### WORK INSTRUCTIONS
Each line of the records that holds "toolbar" should be shown in full.

### DATA UNDER STUDY
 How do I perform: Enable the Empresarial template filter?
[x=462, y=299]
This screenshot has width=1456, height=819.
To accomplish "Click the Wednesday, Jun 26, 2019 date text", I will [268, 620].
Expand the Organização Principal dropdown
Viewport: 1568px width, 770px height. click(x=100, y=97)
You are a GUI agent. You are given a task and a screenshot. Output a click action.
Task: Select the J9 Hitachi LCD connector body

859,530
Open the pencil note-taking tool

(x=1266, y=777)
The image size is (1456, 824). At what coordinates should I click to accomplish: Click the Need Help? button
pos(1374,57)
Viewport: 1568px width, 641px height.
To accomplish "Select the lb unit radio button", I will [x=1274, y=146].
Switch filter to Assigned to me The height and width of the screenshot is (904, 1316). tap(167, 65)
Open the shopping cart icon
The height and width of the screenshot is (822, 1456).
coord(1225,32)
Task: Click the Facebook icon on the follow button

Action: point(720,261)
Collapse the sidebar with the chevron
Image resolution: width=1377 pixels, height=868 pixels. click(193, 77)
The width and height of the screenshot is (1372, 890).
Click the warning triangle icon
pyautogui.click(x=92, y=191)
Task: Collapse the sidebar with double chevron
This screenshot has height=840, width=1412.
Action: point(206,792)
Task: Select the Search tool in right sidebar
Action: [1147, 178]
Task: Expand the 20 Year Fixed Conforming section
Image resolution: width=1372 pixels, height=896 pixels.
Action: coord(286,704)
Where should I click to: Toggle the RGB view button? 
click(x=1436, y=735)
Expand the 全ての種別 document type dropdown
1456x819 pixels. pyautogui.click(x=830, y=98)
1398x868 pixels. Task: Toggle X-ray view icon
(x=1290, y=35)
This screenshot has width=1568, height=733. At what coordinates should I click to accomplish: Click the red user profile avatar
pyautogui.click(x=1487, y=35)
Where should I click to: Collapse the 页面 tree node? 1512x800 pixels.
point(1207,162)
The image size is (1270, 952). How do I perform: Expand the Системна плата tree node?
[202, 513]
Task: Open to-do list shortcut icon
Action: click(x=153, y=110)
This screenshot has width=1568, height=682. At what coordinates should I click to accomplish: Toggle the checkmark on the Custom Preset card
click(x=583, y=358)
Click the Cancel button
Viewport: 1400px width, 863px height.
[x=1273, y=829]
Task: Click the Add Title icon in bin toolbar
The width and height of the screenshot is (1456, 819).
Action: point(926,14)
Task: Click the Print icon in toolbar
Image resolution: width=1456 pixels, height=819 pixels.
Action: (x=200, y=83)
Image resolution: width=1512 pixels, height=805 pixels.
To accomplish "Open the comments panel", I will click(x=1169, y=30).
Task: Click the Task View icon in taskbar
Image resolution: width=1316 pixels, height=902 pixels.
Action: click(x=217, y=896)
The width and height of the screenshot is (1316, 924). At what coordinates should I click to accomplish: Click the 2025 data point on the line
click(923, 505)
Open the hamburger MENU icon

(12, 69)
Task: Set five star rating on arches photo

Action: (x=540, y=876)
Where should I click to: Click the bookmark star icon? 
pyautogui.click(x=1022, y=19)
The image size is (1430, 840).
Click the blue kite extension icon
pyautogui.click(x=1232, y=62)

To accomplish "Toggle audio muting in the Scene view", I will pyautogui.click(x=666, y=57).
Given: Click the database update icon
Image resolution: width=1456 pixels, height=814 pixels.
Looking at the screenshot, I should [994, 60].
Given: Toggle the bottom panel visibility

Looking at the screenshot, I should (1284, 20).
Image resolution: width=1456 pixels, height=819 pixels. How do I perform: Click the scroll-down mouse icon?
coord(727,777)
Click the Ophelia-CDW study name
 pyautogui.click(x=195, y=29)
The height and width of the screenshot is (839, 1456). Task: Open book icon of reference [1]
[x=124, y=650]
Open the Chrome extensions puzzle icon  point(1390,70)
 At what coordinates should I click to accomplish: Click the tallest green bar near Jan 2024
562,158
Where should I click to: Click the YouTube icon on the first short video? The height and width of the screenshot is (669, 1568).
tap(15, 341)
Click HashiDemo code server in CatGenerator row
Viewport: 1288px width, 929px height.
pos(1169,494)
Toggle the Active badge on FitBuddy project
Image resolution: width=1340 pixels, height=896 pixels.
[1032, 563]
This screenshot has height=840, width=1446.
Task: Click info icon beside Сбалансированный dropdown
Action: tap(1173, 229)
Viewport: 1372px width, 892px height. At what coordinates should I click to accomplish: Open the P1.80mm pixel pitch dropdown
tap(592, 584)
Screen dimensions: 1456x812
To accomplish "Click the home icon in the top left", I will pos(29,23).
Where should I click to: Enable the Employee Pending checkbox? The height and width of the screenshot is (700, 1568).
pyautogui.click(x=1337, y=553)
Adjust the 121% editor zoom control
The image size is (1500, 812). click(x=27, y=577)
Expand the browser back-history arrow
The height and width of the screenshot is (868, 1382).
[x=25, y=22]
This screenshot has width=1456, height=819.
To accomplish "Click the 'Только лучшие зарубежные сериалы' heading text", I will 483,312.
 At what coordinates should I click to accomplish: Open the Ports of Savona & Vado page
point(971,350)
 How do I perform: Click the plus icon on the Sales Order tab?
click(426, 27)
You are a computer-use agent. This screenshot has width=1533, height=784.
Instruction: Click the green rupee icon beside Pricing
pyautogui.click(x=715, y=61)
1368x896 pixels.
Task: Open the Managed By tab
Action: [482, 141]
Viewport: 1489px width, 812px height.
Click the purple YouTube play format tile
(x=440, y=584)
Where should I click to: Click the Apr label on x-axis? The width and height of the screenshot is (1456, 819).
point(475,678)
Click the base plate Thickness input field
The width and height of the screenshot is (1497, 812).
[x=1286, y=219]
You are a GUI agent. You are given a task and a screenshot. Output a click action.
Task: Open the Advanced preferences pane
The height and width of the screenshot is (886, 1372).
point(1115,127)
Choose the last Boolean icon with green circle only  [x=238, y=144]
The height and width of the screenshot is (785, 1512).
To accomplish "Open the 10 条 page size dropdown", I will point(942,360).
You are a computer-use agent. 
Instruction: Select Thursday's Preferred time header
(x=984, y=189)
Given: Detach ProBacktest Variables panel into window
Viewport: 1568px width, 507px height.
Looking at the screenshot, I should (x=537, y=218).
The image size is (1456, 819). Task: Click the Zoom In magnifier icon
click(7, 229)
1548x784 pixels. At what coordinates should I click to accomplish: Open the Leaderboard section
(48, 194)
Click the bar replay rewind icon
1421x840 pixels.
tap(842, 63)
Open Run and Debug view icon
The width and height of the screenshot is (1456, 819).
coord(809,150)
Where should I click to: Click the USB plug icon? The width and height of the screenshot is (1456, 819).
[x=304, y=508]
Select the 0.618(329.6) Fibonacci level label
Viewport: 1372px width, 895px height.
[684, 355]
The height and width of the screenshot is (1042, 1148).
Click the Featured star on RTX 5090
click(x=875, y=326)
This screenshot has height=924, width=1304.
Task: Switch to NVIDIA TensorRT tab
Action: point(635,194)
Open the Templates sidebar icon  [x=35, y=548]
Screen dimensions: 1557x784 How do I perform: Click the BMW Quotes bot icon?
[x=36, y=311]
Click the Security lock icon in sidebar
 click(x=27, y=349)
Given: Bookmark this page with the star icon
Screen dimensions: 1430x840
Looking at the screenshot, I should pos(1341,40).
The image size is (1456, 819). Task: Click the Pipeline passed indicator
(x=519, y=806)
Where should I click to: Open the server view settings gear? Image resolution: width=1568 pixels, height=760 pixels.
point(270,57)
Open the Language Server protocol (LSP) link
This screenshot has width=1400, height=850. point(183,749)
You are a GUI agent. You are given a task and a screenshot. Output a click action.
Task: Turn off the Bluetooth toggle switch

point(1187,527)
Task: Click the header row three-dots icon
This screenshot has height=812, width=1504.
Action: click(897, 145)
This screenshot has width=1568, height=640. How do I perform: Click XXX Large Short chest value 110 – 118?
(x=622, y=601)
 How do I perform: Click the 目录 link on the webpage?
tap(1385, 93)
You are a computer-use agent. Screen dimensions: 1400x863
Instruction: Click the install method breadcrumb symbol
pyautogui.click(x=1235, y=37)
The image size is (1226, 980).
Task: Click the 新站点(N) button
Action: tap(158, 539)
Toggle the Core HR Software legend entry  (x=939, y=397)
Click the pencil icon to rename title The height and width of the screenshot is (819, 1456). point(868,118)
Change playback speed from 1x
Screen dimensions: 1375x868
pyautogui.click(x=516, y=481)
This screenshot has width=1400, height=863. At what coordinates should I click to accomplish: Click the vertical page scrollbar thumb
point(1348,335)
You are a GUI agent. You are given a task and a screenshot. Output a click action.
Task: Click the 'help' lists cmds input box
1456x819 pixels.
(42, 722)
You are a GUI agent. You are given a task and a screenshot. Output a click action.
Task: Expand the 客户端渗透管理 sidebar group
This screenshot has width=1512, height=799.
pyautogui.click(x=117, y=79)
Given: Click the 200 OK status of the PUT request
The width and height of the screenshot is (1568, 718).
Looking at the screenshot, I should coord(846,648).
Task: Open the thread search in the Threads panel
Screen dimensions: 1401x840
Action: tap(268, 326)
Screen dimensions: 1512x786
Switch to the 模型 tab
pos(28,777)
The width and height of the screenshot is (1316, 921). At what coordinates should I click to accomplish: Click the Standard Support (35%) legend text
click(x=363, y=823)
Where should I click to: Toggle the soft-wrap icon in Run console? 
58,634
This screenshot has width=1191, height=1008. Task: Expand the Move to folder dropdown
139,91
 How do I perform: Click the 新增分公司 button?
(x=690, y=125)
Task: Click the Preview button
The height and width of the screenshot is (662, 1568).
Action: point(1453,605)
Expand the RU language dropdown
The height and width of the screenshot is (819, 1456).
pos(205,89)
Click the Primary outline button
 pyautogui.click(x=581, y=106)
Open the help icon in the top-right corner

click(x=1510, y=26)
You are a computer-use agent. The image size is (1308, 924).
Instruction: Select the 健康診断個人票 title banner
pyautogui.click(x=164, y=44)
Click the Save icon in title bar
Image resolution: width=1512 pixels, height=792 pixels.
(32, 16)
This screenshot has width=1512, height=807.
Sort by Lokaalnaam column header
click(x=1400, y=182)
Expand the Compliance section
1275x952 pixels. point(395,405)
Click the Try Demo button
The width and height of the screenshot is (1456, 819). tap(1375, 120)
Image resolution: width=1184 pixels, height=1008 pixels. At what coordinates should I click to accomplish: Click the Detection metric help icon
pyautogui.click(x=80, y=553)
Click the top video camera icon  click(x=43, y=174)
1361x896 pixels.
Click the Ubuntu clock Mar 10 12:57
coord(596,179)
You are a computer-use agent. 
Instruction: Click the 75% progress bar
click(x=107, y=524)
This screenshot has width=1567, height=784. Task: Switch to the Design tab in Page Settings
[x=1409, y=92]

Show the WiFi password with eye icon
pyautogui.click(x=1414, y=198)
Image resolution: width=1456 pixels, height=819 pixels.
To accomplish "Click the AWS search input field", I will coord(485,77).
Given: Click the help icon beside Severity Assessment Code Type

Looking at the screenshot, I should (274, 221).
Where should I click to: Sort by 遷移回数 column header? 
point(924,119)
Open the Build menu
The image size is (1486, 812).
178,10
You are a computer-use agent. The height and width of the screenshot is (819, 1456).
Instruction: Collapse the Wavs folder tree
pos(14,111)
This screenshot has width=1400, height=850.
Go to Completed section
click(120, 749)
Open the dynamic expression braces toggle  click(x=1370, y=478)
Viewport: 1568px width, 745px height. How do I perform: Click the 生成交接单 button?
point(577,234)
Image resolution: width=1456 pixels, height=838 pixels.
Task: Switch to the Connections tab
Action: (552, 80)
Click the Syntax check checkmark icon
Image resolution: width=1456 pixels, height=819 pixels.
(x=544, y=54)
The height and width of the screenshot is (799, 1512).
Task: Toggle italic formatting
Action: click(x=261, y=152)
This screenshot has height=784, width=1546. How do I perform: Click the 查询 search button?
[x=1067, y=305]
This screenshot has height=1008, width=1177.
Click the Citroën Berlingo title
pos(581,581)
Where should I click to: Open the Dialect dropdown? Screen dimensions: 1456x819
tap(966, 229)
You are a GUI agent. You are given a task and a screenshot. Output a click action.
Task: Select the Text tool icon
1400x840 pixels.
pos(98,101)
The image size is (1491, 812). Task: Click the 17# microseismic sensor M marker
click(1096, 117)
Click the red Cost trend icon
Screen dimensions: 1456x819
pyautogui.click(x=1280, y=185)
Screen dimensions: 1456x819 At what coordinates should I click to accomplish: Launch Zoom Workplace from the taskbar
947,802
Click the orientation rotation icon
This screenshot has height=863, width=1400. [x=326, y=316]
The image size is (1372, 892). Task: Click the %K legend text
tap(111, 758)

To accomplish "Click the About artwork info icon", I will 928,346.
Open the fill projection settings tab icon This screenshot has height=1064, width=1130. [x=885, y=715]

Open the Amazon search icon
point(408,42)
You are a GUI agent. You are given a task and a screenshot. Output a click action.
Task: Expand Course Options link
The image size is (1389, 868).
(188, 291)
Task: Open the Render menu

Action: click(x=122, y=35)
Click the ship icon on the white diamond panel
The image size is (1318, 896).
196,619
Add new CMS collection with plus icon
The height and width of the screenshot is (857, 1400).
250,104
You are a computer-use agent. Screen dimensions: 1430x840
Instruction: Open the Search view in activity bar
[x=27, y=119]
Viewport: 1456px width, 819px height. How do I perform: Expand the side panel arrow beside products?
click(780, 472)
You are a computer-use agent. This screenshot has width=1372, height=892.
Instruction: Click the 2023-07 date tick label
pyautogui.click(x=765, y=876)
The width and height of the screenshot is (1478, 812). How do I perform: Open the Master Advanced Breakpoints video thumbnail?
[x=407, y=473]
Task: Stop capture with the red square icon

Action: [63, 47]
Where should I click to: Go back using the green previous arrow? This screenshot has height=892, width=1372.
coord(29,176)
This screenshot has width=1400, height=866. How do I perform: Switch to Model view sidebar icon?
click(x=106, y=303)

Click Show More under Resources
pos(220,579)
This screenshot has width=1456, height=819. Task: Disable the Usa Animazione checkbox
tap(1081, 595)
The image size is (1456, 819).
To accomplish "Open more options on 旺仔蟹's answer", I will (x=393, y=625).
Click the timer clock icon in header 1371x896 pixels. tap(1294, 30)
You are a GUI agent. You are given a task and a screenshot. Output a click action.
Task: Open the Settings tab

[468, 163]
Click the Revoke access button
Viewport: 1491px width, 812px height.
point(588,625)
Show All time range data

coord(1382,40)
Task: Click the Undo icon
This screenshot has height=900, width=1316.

### TASK SOLUTION
Task: Click the Add Title icon in bin toolbar
Task: Click the Print icon in toolbar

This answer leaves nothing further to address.